Anger towards individuals or groups of people can be dangerous and devastating, but anger towards a structure or social injustice can be the spark for lasting positive change.
The Dalai Lama talks about this at length in different interviews, how we should be angered by social injustice.
Anger can be a tool to motivate action.
Climate change, systemic poverty, inherent racism, attacks on personal and communal freedom, these are all examples of social injustices that should make us angry.
The question is how we funnel that anger.
The easiest response is to be angry at an individual – blame a person or an organization for the injustice.
The truth, however, is far more complex than any individual person or group being to blame for any social injustice.
People and organizations can perpetuate, personify, or exacerbate social injustices, but the root cause of these injustices is systemic, not personal.

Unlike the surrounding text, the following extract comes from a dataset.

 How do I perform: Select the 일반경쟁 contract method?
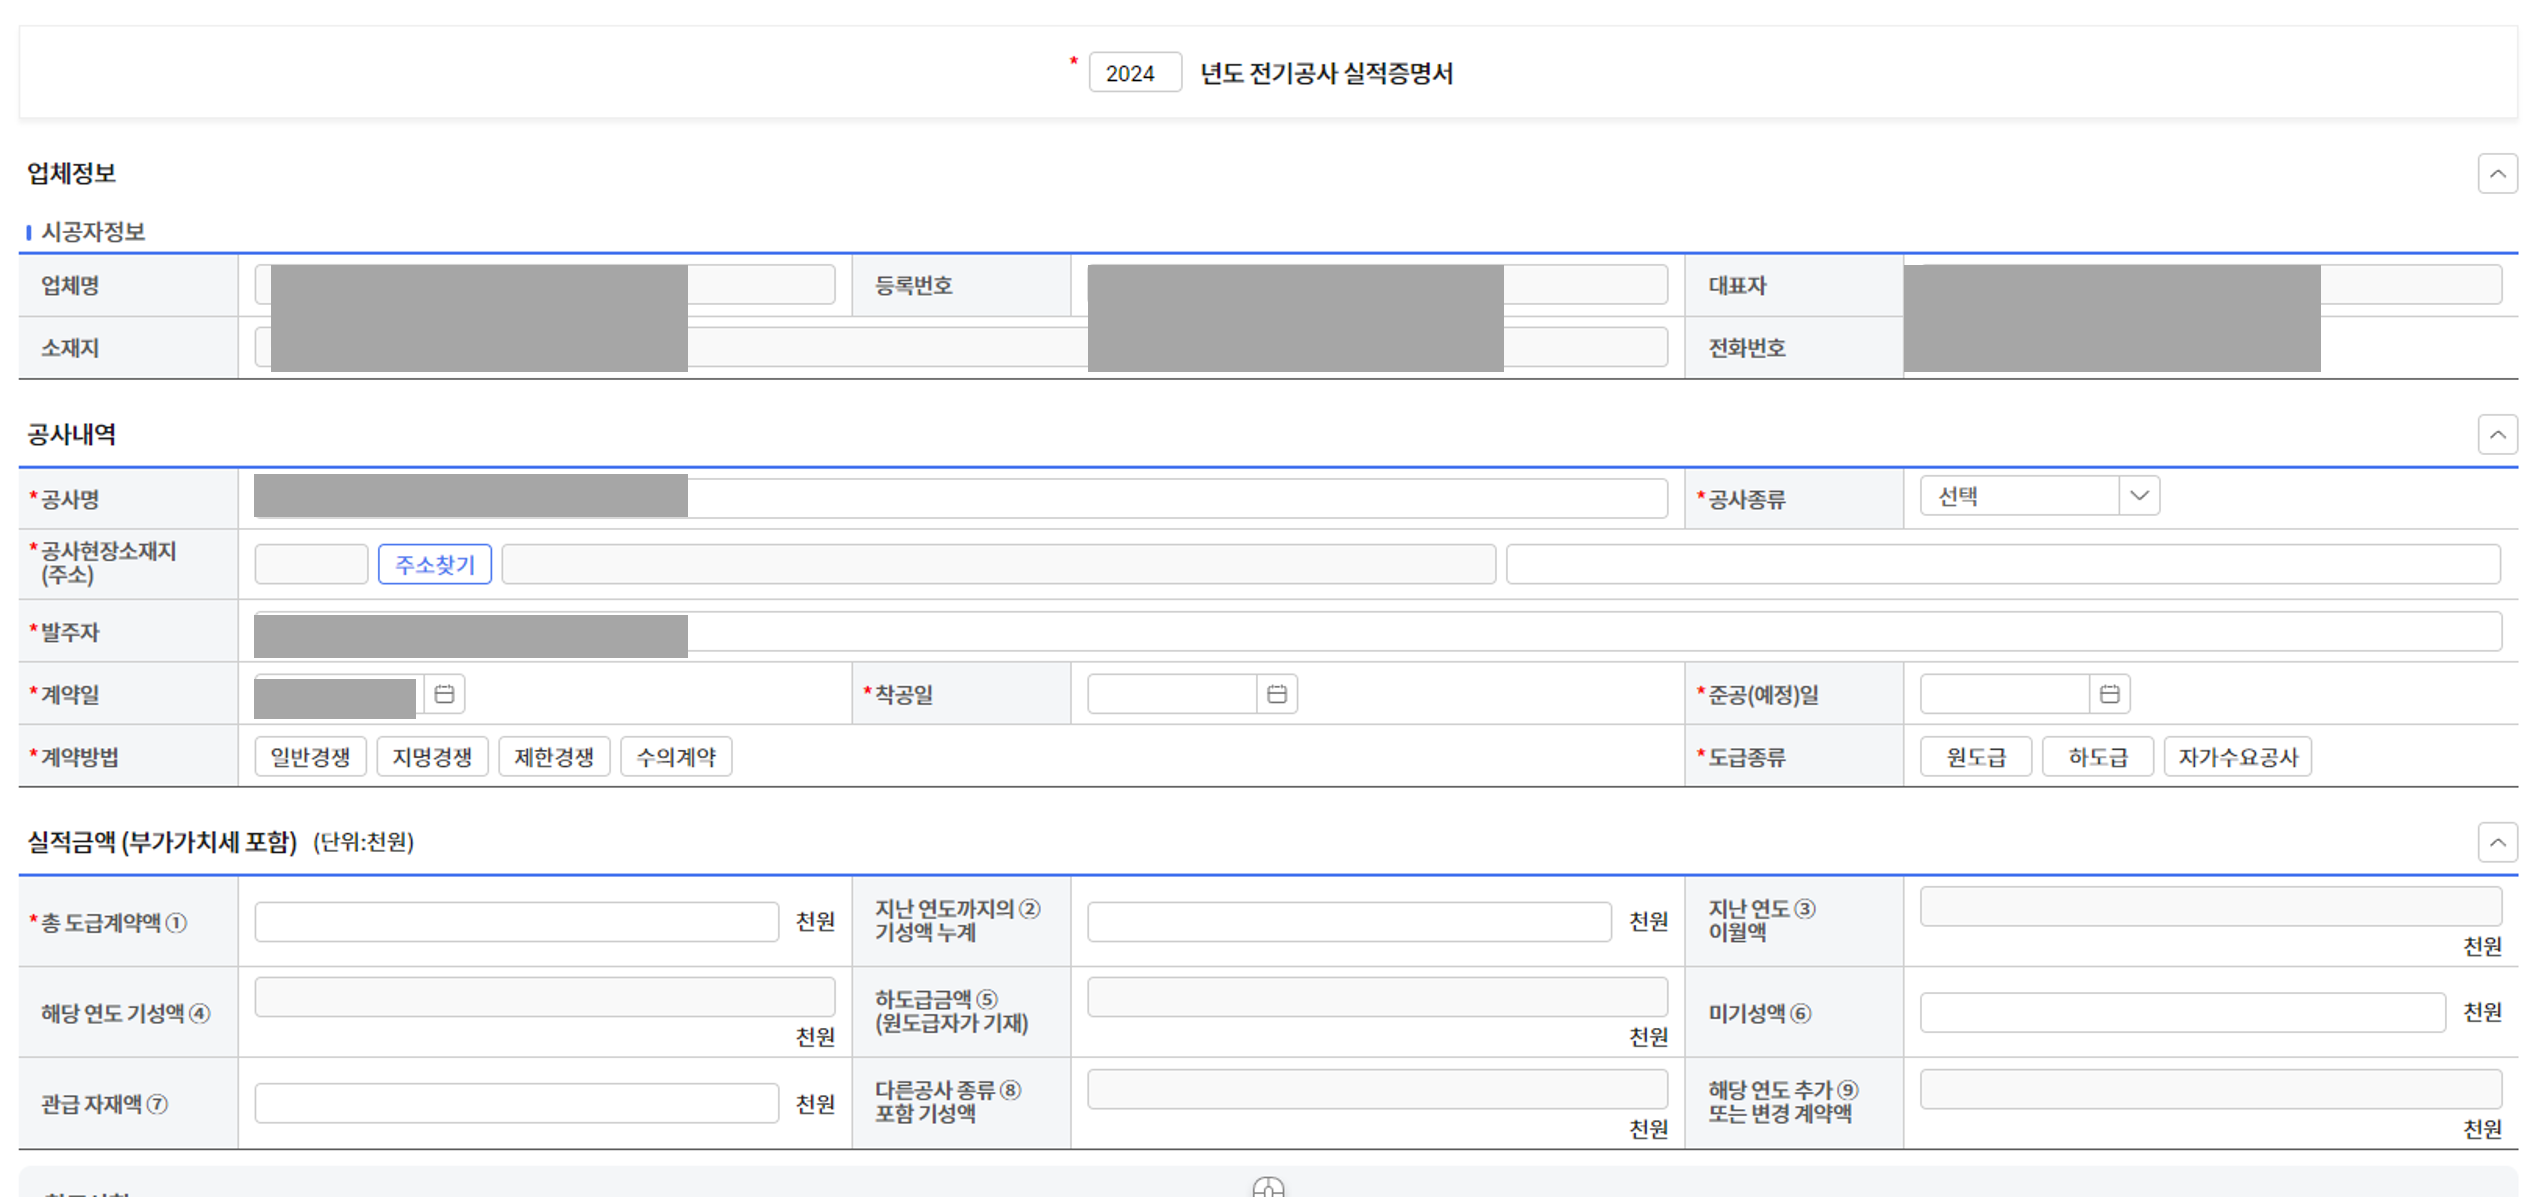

By getting angry at people or organizations, we create a scapegoat and actually perpetuate the problem because we ignore the underlying issue.
Our anger should be directed not at an individual but at the underlying social system that allows this injustice to take place.
No single individual or even group of people is solely to blame for racism; it is systemic in Western culture and underlying our very social order.
The petroleum companies are not solely to blame for climate change; our social norm of excessive consumption and demand for cheap goods drives the machine that creates a demand for environment-destroying industries.
Feeling angry?
Good.
You should be angry.
The question is will you use that anger to demand change to our social order, or will you direct it at an individual and further polarize our society without creating lasting change?
Anger is a tool, so use it wisely and don’t let it control you.